Que aquello iba a ser un juicio de postín no me cabía la menor duda. Un juicio contra un Notario con apellido similar al soporte sobre el que se coloca un lienzo para pintar, miembro de la Obra y dirigido por el jefe supremo de la Obra en la isla. El tema en sí, una chorrada: presunta enferma pillada a altas horas de la madrugada, durante su tiempo de baja médica, en distintos locales de ocio de la capital subida a sus tacones y predicando aquello que cantaba Mecano de bebiendo, fumando y sin parar de reír. Conclusión, a la puta calle.

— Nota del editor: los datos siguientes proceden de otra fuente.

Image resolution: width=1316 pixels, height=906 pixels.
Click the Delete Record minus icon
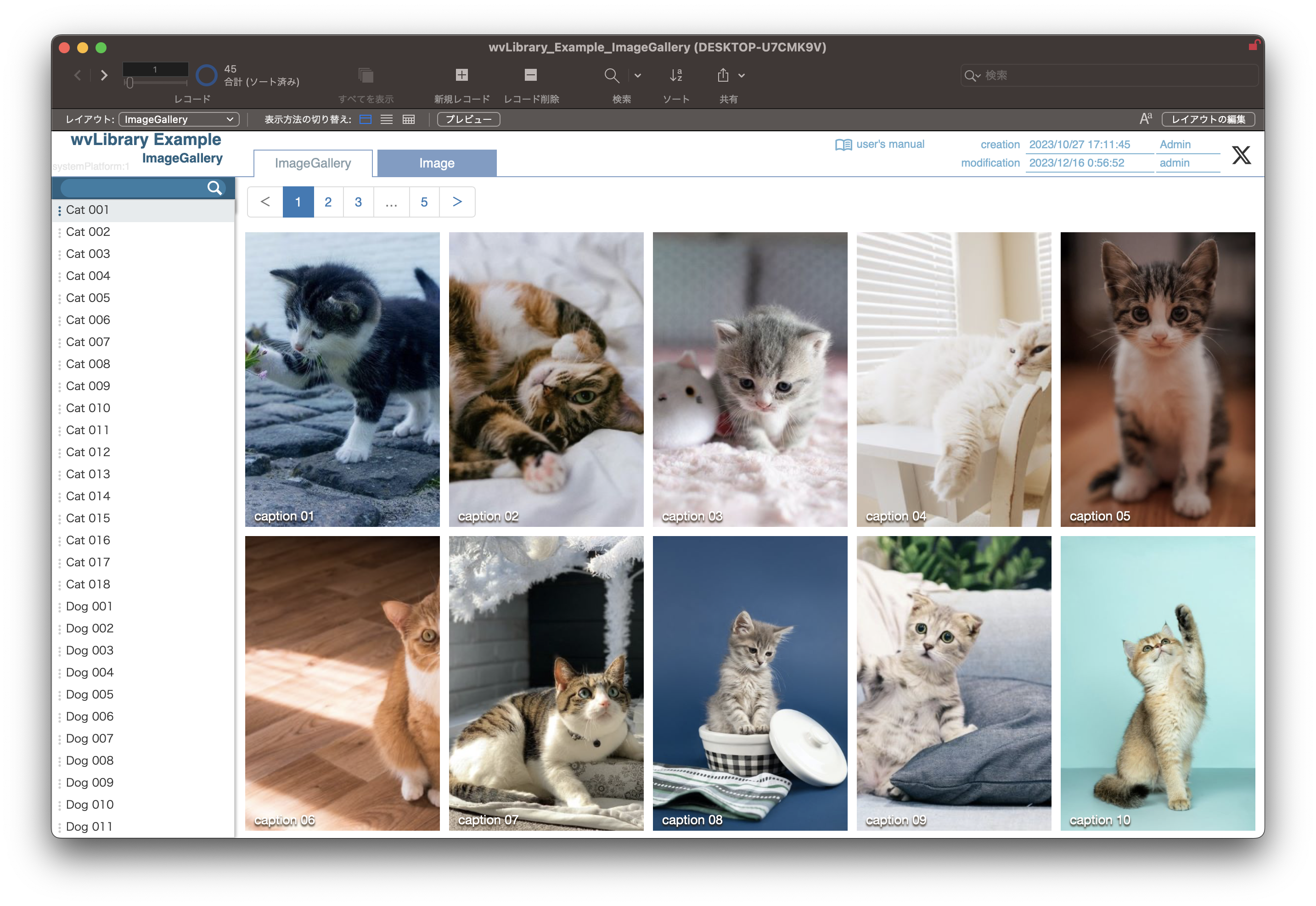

Pero entre tanto aire místico que destilaba el empresario y su director letrado se colaba el vientecillo libertino de 3 o 4 mozuelas de buen ver, que debieron confundir el Palacio de Injusticias con el Tao. Trajes vaporosos y ceñidos hasta la rodilla, taconazos, peluquería y maquillaje a tutti pleni. No daba bien en el cuadro aquellos monaguillos rodeados de tanta presunta monjita.
Mi cliente (otra monjita de cuidado) no daba crédito al hecho de que entre las testigos de la parte contraria estuviesen algunas de esas que consideraba como amigas. Lo que no se esperaba después de casi 3 horas de espera en el pasillo, es que sus amigas le traicionasen en la sala.

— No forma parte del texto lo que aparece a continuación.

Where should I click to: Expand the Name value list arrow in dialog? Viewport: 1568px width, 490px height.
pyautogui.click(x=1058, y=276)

Delante del Juez (gustándose en su papel a pesar de ser horas del sagrado almuerzo), de la somnolienta secretaria y de un funcionario al que se le salían los ojos de las órbitas al ver el desfile discotequero celebrado a plena luz del día, la señorita de negra melena y muslos generosos se califica como amiga de la actora y revela una conversación privada entre ambas. En dicha conversación, mi santa cliente le habría confesado a la madre superiora curvilínea que su intención aviesa era la de prolongar su baja médica para que su opusino patrón procediese a su despido y, de este modo, hacerse con un botín indemnizatorio que paliase todos sus males económicos. Su declaración la desarrolló con total naturalidad, sin un rasgo de arrepentimiento por la traición que estaba llevando a cabo a su estimada, hasta ese momento, amiga. La mía revolvía las posaderas en el banco y por un momento pensé que se iba a producir una escena, de esas neorrealistas italianas, en la que la Sofía Loren de turno eran agarrada por la melena por una Silvana Mangano de pacotilla.
Pero como el ambiente cuasi clerical que primaba sobre los estrados mandaba, hubo contención. Lástima.
Todo esto, mientras mi adversario (un tranque, como se dice en esta tierra) parloteaba sin parar, me hizo reflexionar sobre la facilidad con la que se utiliza el término amistad, una palabra que, al menos para mi, tiene un sentido muy estricto y de carácter casi fraternal. Un amigo es, entre otras muchas cosas, el que nunca te traiciona. Pero entre diversos colectivos (probablemente, entre “el círculo de personas que nos movemos por los locales de moda de Santa Cruz”, la morena muslona dixit), la amistad se reduce a pagarse una copa de vez en cuando. La copa en una mano y el puñal en la otra.
Con amigas como éstas, ¿para qué quieres enemigas, Raquel?